В газете упор делался на том, что преступление Коно изначально никак не было связано с революцией и что юнцы, которые эту связь выявили и включились в деятельность по спасению Коно, являются просто «кучкой психов, имеющих склонность к софистике». Действительно ли дело только в этом? Неужели молодые люди, атаковавшие вчера тюрьму (многие были ранены, многие — арестованы), все как один — сумасшедшие? Сразу и не поймёшь. Надо разобраться. Для начала хорошо бы ознакомиться с личным делом Коно, потом встретиться с ним… В конце концов, это вполне вписывается в круг обязанностей тюремного врача.
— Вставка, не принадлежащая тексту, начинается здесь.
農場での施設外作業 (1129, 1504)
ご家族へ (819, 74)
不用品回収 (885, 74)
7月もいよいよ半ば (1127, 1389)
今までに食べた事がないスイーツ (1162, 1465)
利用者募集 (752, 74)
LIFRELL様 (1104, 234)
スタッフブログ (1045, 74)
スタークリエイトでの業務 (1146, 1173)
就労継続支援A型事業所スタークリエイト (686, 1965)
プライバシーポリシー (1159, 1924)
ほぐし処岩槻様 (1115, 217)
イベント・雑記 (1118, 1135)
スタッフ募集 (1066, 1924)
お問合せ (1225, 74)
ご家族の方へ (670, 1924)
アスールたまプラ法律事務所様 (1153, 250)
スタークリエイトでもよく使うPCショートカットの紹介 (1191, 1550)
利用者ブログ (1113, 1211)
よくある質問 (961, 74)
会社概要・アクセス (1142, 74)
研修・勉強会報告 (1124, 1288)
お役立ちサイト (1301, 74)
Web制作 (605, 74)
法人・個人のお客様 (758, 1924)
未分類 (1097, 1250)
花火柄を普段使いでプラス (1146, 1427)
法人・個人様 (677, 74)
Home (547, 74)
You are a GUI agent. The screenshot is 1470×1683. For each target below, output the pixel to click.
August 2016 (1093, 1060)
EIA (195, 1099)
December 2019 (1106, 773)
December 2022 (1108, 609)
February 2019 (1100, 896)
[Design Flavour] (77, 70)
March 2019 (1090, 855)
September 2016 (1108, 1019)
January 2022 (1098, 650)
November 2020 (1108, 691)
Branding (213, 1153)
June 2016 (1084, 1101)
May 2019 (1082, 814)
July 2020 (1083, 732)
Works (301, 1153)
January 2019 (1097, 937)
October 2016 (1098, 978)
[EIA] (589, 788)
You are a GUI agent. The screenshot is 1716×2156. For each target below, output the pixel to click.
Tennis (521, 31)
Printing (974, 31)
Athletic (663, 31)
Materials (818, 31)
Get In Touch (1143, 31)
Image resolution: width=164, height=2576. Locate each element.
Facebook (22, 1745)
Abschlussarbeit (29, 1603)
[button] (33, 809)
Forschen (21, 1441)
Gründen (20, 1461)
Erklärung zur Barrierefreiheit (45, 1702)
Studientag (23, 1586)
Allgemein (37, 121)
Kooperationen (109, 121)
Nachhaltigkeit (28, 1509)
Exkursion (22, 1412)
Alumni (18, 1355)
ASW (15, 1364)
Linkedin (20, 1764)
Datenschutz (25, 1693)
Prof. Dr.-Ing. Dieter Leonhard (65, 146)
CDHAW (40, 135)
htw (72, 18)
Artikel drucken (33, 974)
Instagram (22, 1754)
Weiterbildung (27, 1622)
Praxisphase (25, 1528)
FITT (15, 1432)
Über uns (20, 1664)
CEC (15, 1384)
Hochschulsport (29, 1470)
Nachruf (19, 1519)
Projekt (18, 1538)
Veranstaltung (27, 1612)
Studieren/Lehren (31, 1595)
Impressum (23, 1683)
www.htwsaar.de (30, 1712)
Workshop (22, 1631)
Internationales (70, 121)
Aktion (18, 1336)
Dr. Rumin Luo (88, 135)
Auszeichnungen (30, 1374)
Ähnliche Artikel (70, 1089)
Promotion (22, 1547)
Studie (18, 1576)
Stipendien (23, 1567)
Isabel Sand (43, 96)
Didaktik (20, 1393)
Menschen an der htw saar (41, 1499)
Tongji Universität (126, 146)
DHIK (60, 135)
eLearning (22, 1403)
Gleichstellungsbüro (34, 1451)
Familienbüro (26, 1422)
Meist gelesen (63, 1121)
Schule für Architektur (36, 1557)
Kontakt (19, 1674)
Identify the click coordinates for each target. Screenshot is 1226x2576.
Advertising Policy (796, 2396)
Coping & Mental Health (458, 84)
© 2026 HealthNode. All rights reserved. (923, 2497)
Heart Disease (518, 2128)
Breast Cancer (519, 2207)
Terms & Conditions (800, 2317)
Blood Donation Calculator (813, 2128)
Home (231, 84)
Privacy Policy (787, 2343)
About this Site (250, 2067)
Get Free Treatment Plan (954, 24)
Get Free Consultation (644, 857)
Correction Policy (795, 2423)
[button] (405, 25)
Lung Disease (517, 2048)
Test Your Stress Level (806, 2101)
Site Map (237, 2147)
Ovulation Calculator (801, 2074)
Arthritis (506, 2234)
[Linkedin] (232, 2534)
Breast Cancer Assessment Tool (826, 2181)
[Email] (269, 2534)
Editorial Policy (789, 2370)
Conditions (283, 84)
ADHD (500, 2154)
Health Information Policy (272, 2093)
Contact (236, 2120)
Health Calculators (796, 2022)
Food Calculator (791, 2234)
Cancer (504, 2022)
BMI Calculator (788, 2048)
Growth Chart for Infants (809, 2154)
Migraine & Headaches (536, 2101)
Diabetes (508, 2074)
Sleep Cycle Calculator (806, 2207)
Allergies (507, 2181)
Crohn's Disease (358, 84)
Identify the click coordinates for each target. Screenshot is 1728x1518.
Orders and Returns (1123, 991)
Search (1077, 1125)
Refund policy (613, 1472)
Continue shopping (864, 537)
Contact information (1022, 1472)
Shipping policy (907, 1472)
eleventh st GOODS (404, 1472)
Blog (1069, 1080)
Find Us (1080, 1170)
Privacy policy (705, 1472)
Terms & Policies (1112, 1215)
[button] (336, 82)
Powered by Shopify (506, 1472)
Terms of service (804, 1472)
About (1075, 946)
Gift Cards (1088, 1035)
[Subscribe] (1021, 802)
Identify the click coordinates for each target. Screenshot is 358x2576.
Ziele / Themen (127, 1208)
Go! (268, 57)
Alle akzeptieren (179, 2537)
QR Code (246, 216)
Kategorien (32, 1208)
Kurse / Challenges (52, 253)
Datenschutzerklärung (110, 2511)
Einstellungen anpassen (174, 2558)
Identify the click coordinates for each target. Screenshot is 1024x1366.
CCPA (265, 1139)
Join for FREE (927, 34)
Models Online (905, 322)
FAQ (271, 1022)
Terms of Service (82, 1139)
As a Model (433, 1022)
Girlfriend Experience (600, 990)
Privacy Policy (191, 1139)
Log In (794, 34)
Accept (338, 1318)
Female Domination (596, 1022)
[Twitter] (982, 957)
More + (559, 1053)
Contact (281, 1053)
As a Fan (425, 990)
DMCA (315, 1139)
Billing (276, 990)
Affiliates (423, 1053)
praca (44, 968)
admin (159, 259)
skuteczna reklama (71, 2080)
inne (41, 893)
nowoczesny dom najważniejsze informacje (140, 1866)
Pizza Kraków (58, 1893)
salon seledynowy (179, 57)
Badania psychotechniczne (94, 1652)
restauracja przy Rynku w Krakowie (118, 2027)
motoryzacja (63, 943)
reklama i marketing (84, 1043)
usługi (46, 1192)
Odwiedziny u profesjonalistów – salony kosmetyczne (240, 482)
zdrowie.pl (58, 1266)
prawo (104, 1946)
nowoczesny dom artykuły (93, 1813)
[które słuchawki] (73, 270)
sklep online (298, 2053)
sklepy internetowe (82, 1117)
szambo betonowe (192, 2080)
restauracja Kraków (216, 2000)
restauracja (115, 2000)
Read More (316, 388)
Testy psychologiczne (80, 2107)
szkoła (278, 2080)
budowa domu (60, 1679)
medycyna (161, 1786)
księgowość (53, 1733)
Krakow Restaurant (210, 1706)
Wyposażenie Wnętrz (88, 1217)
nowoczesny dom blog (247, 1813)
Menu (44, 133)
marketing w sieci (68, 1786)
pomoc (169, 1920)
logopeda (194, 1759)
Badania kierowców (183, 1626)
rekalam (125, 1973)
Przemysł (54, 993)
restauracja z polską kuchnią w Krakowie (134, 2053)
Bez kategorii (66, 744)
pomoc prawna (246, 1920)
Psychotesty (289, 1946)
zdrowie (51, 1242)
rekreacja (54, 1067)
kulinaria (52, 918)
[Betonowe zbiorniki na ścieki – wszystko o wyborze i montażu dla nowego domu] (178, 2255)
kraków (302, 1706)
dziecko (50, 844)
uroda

Или всё дело в том, что Коно действительно может оказаться ценнейшим материалом для изучения синдрома бредоподобных фантазий Бирнбаума? И, проявляя интерес к его состоянию, он пляшет под дудку начальника зоны Фудзии? Тикаки тут же представил себе ироническую улыбку на всегда таком почтительном лице зонного.
— Спасибо, — сказал он, возвращая газеты Томобэ, и снова набрал номер. На этот раз надзиратель Ямадзаки отозвался сразу. Тон у него был нагловато-заносчивый, как у всех тюремщиков-ветеранов, но, поняв, что звонит доктор Тикаки, он тут же сменил его на подчёркнуто почтительный. Как все глуховатые люди, Ямадзаки говорил слишком громко.
— Знаете, доктор, я хотел посоветоваться с вами относительно Боку. Утром он вдруг заговорил. И всё твердит: «Позовите доктора, мне надо с ним поговорить». Я ему — «Скажи мне», а он ничего не желает слушать. Я сразу же позвонил вам, но вы ещё спали, поэтому я заскочил в ординаторскую и оставил для вас на столе рапорт. Что прикажете делать?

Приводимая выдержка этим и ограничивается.